How to Plant Nasturtium Seeds
Nasturtium seeds are pea sized and easy to work with. Nasturtium seeds can be started indoors or direct seeded outdoors. For earlier blossoms, plant nasturtiums indoors 4 - 6 weeks prior to your last frost. (Find my complete list on when to start seeds indoors here.) For faster germination, nasturtium seeds can be soaked in water for 12 to 24 hours prior to planting them.
Nasturtium seeds need darkness to germinate so don't plant near the surface of the soil. Plant seeds 1/2 to 3/4 inch deep. Keep moist until germinated. Because nasturtiums grow so quickly, I like to start them in 2 to 4 inch pots, one seed per pot.
How to Care for Nasturtiums
As stated previously, nasturtiums require very little care to grow, making them an ideal plant for children's gardens. Nasturtiums continue to blossom all summer long. You do not need to fertilize them either! Cutting back your nasturtium plants will encourage more compact growth and new blossoms.
Nasturtiums are Edible
Enjoy the spicy flavour of nasturtiums in salads, as a garnish or as a pesto. Immature nasturtium seeds can be harvested and pickled and are referred to as poor man's capers.
Nasturtiums as a Pest Deterrent
Another reason to grow nasturtiums in your vegetable garden is that they act as a natural pest trap and deterrent.

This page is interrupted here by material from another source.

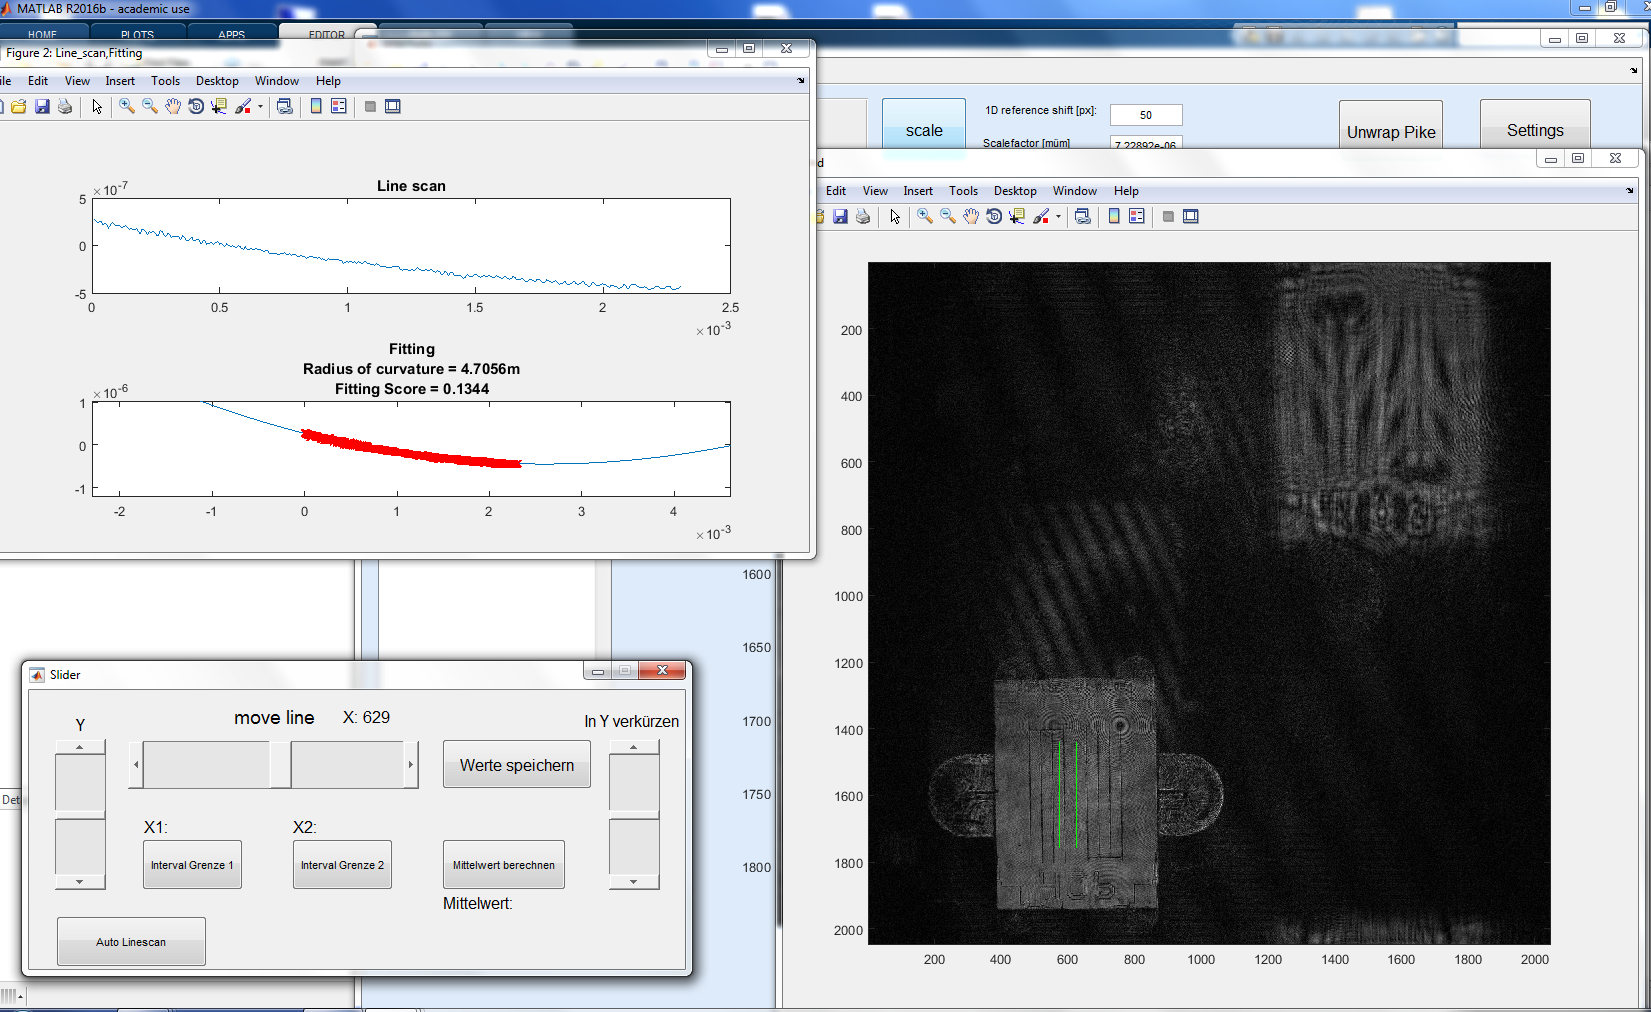The image size is (1651, 1012).
Task: Click the Werte speichern button
Action: (517, 765)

Nasturtiums actually attract aphids and cabbage moths. The idea is that these garden pests will attack your nasturtiums instead of your other more sensitive garden plants. If you notice your nasturtium infected with these pests, cut off and dispose of all infected branches. (Burn them if possible.) Your nasturtium plant will be no worse for wear after the haircut.
Nasturtium plants also repel whiteflies, squash bugs and many beetles, making them a wonderful companion plant to vegetables vulnerable to these pests.
Companion Plants for Nasturtiums
Plant nasturtiums next to tomatoes, cucumbers, kale, broccoli, cauliflower, cabbage, brussels sprouts, melons, squash and radishes. (Find my full printable companion planting guide here.)
Saving Nasturtium Seeds
Nasturtium seeds are one of the easiest flower seeds to collect and save for planting next year. Check underneath your mature nasturtium plant for these light brown pea sized seeds laying on the ground. Place the seed in a dry area and let it continue to dry out for 3 weeks before placing in an envelope and storing in a cool, dry area.